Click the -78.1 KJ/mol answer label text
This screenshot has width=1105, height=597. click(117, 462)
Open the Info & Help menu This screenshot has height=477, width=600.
====================
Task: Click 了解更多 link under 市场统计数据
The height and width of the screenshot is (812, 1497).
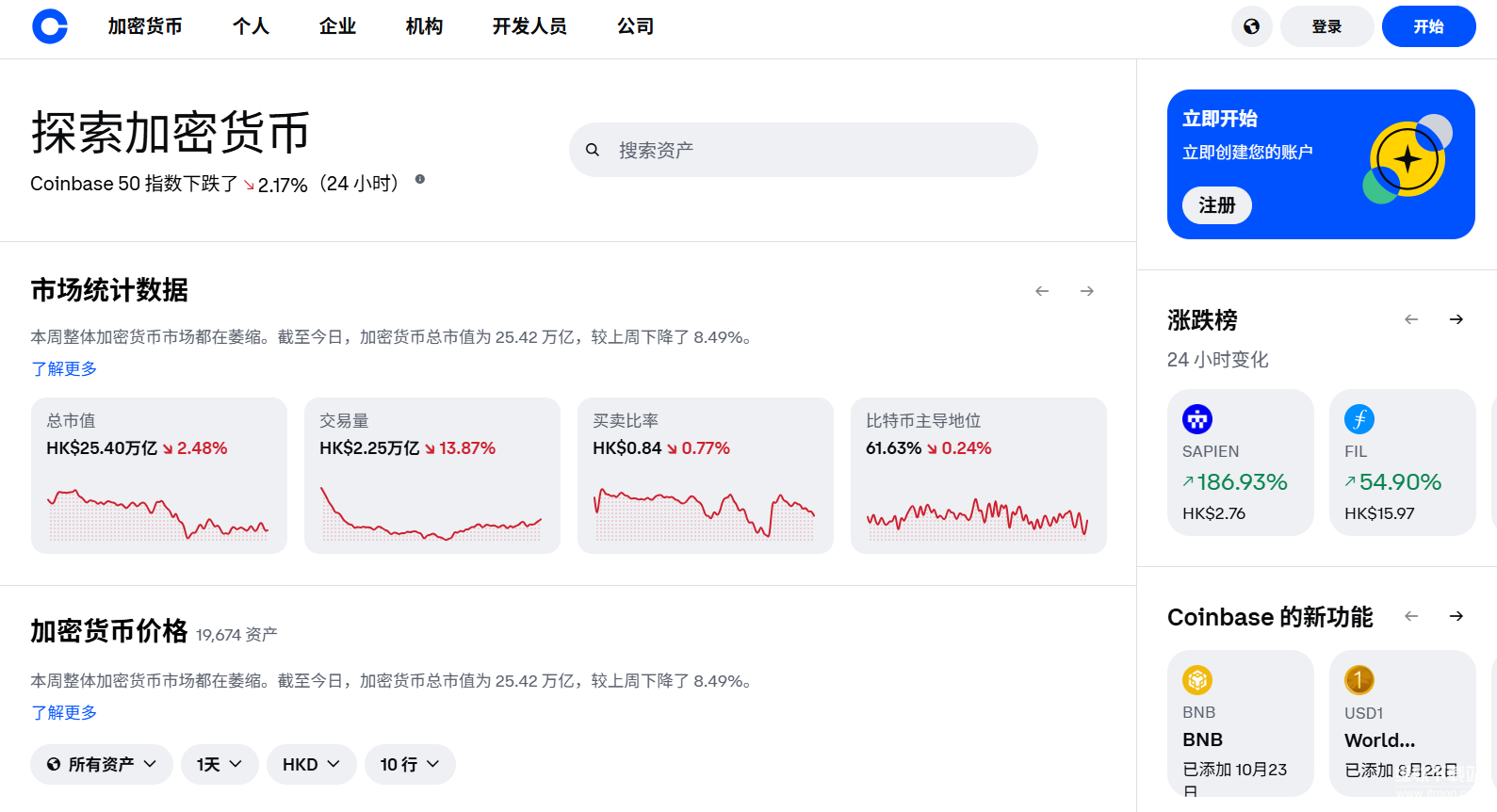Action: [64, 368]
====================
## Written task
Rewrite the data from the line containing "Click the -78.1 KJ/mol answer label text" through the line containing "Open the Info", putting "caption" in place of "label" and changing nothing else. Return only those lines.

## The answer
Click the -78.1 KJ/mol answer caption text
This screenshot has width=1105, height=597. click(117, 462)
Open the Info & Help menu This screenshot has height=477, width=600.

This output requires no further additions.